Moreover, they are also entitled to moral damages since their dismissal was attended by bad faith.40 For
having been compelled to litigate and to incur expenses to protect their rights and interest, the petitioners
are likewise entitled to attorneys fees.

(Note: Pinagalitan din ni Brion yung LA, NLRC, saka CA. Di to part pero nakakatuwa lang basahin. Eto sabi
nya: )
The errors and omissions do not belong to ABS-CBN alone. The labor arbiter himself who handled both
cases did not see the totality of the companys actions for what they were. He appeared to have blindly
allowed what he granted the petitioners with his left hand, to be taken away with his right hand, unmindful
that the company already exhibited a badge of bad faith in seeking to terminate the services of the
petitioners whose regular status had just been recognized. He should have recognized the bad faith from the
timing alone of ABS-CBNs conscious and purposeful moves to secure the ultimate aim of avoiding the
regularization of its so-called "talents."
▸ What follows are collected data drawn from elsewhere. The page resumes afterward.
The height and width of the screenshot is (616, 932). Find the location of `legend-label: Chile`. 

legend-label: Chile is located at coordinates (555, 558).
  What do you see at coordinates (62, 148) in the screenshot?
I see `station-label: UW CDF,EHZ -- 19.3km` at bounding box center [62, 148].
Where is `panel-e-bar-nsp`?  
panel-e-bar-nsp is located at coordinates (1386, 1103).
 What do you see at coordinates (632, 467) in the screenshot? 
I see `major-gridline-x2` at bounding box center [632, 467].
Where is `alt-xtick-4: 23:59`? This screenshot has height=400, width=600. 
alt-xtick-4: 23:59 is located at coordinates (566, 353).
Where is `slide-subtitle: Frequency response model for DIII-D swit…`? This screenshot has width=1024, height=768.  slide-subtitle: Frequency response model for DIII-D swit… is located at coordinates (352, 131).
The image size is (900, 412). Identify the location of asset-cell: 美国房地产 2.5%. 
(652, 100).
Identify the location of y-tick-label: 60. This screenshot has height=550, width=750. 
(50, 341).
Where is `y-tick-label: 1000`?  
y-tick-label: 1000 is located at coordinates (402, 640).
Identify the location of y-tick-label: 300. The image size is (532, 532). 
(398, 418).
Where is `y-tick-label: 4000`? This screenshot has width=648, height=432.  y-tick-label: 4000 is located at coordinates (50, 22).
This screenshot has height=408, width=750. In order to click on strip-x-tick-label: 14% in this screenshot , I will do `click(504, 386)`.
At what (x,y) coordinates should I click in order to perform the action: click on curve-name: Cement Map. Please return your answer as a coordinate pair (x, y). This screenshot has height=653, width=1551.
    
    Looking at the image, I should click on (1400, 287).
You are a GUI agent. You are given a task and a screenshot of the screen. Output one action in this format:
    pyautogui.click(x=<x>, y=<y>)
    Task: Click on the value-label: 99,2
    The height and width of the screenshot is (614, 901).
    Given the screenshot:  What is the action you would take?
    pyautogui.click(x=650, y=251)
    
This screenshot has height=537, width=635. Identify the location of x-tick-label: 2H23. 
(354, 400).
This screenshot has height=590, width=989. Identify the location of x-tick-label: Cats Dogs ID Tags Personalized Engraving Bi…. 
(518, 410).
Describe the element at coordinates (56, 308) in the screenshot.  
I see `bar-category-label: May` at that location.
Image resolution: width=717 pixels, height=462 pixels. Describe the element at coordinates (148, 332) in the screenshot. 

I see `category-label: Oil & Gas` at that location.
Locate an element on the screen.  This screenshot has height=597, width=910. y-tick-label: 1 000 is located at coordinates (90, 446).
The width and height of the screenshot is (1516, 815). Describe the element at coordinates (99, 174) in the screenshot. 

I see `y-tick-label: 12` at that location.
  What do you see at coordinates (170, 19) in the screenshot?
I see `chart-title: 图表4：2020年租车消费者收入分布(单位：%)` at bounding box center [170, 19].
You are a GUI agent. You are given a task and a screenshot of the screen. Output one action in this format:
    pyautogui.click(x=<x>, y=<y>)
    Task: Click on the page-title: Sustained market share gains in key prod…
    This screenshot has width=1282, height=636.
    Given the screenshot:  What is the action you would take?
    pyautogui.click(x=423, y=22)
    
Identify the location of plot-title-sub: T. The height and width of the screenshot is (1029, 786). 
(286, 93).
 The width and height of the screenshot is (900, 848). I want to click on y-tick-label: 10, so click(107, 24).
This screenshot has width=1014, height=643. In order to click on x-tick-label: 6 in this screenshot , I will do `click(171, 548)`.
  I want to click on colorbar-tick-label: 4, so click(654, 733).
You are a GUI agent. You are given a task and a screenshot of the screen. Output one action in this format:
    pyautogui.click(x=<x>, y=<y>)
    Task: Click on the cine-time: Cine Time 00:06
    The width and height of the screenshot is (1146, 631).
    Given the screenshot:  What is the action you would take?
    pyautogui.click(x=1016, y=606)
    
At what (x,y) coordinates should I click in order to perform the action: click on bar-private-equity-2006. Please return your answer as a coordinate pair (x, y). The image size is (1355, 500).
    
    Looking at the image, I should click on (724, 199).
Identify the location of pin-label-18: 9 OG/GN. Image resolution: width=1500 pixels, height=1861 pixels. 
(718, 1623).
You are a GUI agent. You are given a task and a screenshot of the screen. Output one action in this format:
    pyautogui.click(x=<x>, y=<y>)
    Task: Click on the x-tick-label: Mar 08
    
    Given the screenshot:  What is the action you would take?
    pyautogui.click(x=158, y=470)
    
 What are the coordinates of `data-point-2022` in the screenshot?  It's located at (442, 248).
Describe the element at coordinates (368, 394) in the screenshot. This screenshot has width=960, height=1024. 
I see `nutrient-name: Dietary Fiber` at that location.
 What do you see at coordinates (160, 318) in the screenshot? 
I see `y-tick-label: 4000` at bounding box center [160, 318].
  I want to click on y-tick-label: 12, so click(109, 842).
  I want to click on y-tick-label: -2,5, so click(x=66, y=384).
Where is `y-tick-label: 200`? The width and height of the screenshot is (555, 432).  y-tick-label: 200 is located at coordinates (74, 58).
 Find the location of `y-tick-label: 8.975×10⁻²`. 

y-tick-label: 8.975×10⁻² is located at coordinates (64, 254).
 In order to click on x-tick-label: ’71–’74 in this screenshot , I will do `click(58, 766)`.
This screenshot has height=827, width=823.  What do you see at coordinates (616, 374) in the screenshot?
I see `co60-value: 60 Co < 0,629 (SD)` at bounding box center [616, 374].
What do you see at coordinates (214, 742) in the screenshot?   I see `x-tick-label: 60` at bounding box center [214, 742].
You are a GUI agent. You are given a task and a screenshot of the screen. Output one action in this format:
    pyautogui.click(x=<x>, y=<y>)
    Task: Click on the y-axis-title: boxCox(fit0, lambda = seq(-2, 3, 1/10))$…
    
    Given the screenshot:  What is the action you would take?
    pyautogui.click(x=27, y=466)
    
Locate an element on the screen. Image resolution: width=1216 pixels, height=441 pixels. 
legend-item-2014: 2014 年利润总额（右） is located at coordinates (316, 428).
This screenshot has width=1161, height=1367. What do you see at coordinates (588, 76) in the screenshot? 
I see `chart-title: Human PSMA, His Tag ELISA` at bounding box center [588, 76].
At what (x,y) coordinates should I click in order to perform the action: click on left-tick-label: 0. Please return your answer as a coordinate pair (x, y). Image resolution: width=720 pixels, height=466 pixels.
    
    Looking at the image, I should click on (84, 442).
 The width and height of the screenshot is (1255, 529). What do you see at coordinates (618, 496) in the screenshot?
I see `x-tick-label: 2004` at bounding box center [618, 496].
The NLRC, for its part, initially recognized the presence of bad faith. However, in an inexplicable turnaround,
it reconsidered its joint decision and reinstated not only the labor arbiters decision of January 17, 2002 in
the regularization case, but also his illegal dismissal decision of April 21, 2003.38 Thus, the NLRC joined the
labor arbiter in his error that we cannot but characterize as grave abuse of discretion.
The Court cannot leave unchecked the labor tribunals patent grave abuse of discretion that resulted, without
doubt, in a grave injustice to the petitioners who were claiming regular employment status and were
unceremoniously deprived of their employment soon after their regular status was recognized. Unfortunately,
the CA failed to detect the labor tribunals gross errors in the disposition of the dismissal issue. Thus, the CA
itself joined the same errors the labor tribunals committed.